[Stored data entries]
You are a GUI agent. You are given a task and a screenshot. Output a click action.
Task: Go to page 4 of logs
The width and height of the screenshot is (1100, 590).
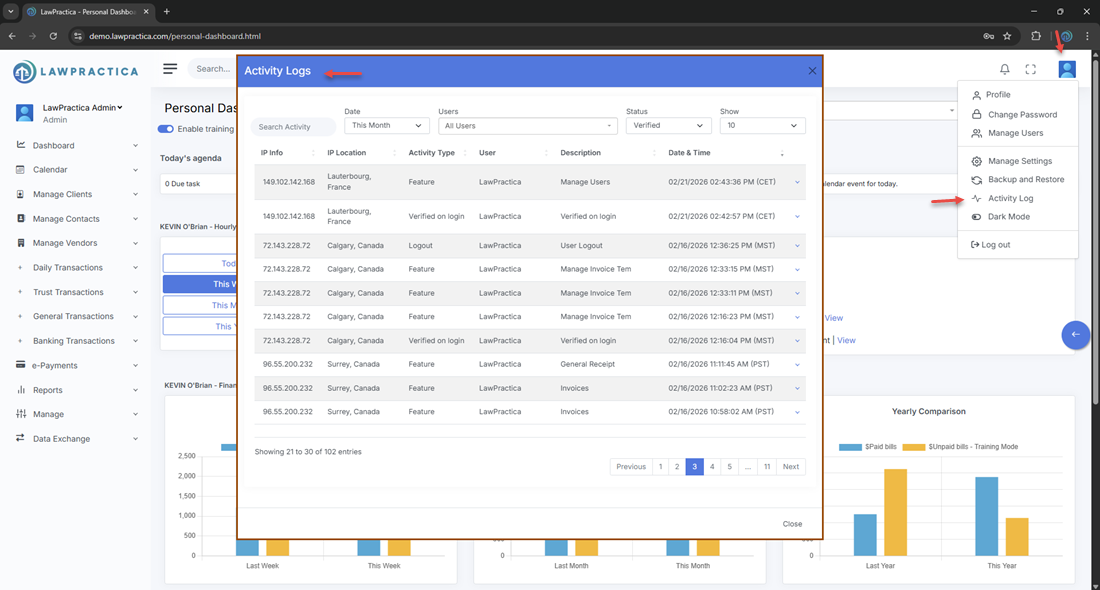pyautogui.click(x=712, y=467)
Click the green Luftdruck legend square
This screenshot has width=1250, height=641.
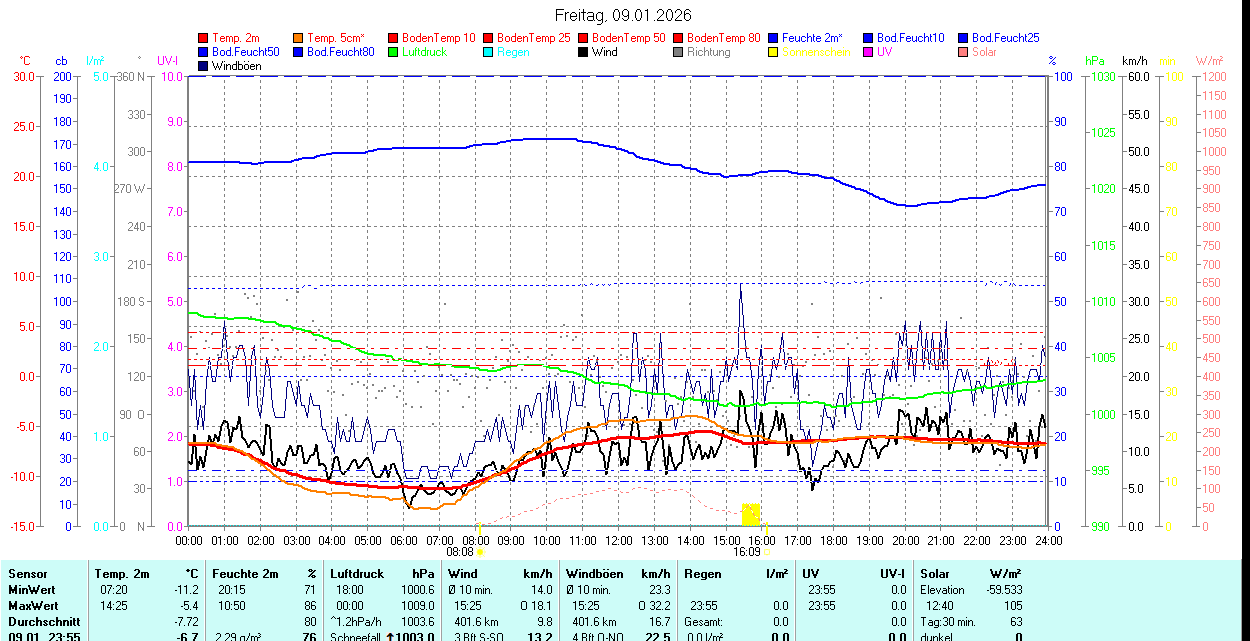[x=394, y=52]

* [TO DO]
Leave every picture out, and repeat exactly the lines from the one containing "Task: Go to page 4 of logs" through the last line of the entries, both ends included.

* [ANSWER FOR THE TASK]
Task: Go to page 4 of logs
The width and height of the screenshot is (1100, 590).
pyautogui.click(x=712, y=467)
Click the green Luftdruck legend square
This screenshot has width=1250, height=641.
[x=394, y=52]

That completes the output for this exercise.